Sunday, November 25, 2012

Sunday, November 18, 2012

Thursday, November 15, 2012

Stand Up

If you aren’t willing to stand up for everyone, you can’t stand up for anyone.

I have been thinking about that statement a lot recently. I have been doing a lot of theological reflection lately, trying to flesh out my own theology and convictions, and this statement became a focal point of my thoughts.

If you couldn’t wrap your head around that, or don’t understand what I mean by it, let me explain.

Essentially what I am saying is that if you aren’t willing to stand up for everyone who is oppressed, then you can’t truly stand up for any oppressed person.

Here is an example – if you stand up for African-American rights, but not for the rights of women, then are you truly able to stand up for African Americans? One of the first problems becomes what happens when you encounter an African-American female. Will you stand up against those oppressing her for being black, but not against those who oppress her for being a woman? If that is the case then you are simultaneously trying to stand up for her and oppress her. That can’t work.

The other issue is that if you stand up for one group of oppressed people but not another, then you are an oppressor by definition. To me, there is no grey area in the realm of oppression. You are either standing up for the oppressed or taking part in the system that oppresses them. There is no in between.

By not standing up for an oppressed person you are by default oppressing them. Silence is a form of oppression. Gandhi once said that choosing not to speak is choosing to speak and choosing not to act is choosing to act. If you hear someone make a racist joke and stay silent, you are taking part in that form of oppression. You are just as much of an oppressor as the person making the joke because you are allowing that person to oppress others.

Again, there is no grey area. You either oppress or you stand up for the oppressed. You have to choose a side.

Let’s bring this back to the initial statement – if you aren’t willing to stand up for everyone, you can’t stand up for anyone.

You must be willing to stand up for every oppressed person in order to break the system of oppression.
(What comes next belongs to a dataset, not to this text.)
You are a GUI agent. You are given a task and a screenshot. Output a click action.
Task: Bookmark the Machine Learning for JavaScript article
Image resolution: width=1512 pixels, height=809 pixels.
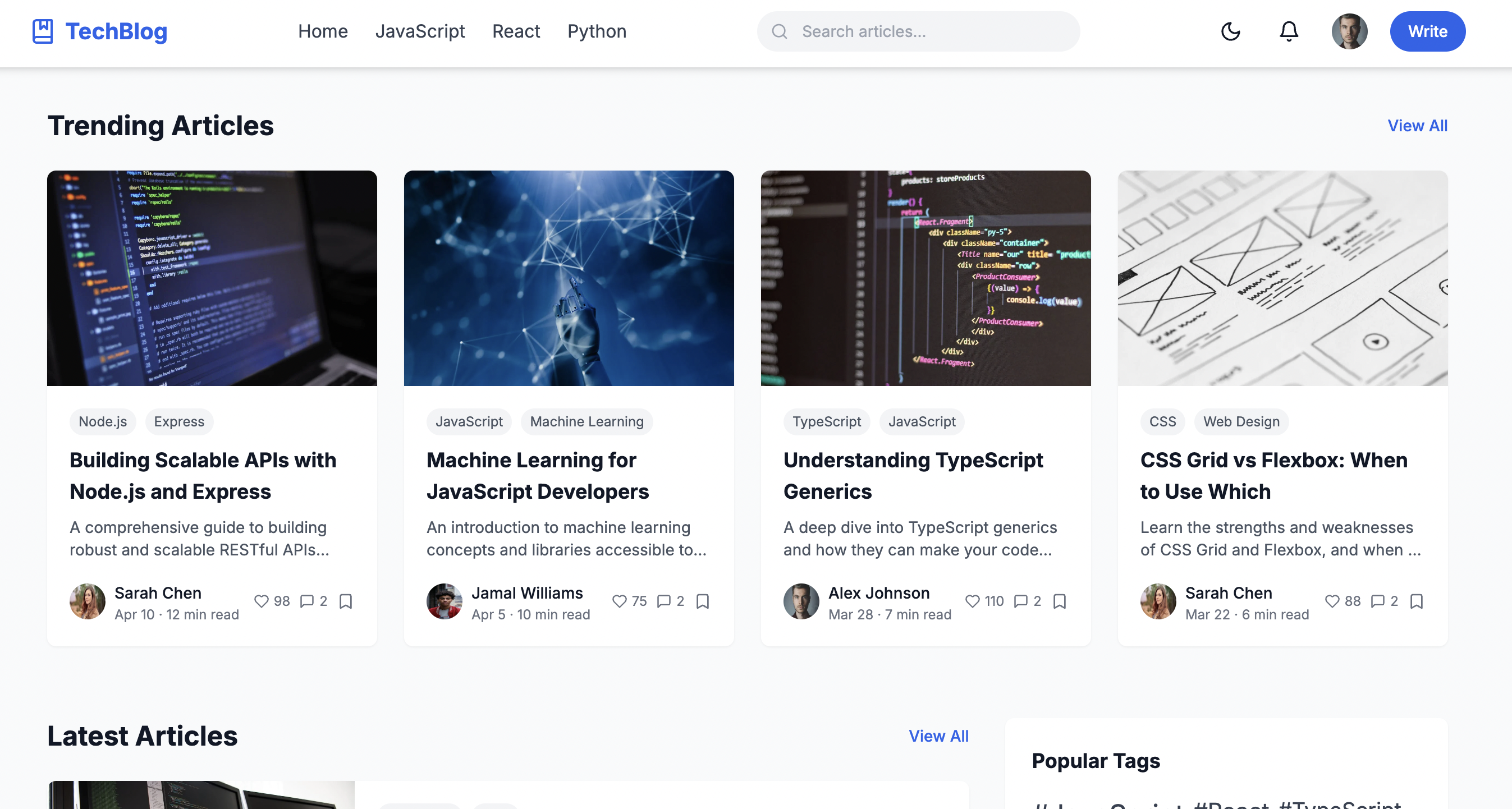point(703,601)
If you stay silent with even one person, you have become a part of systematic oppression and that fact alone limits your ability to truly stand up for anyone.

In a similar vein, what if I said that if you aren’t willing to love everyone, you can’t truly love anyone?

If your love is limited to certain people and not others, if it is conditionally based on the person you are choosing to love or not love, if it is not broad, then is it really, truly love?

I truly believe that our love is meant for everyone, and if we limit this love then we are not using love in the way it was meant to be used. In the same way, I believe that we are meant to stand up for everyone who is oppressed. So if we only choose to stand up for certain people, then we are not using our ability to help people in the way we were meant to do.

That is the problem.

So now I say more confidently – if you aren’t willing to stand up for everyone, you can’t stand up for anyone.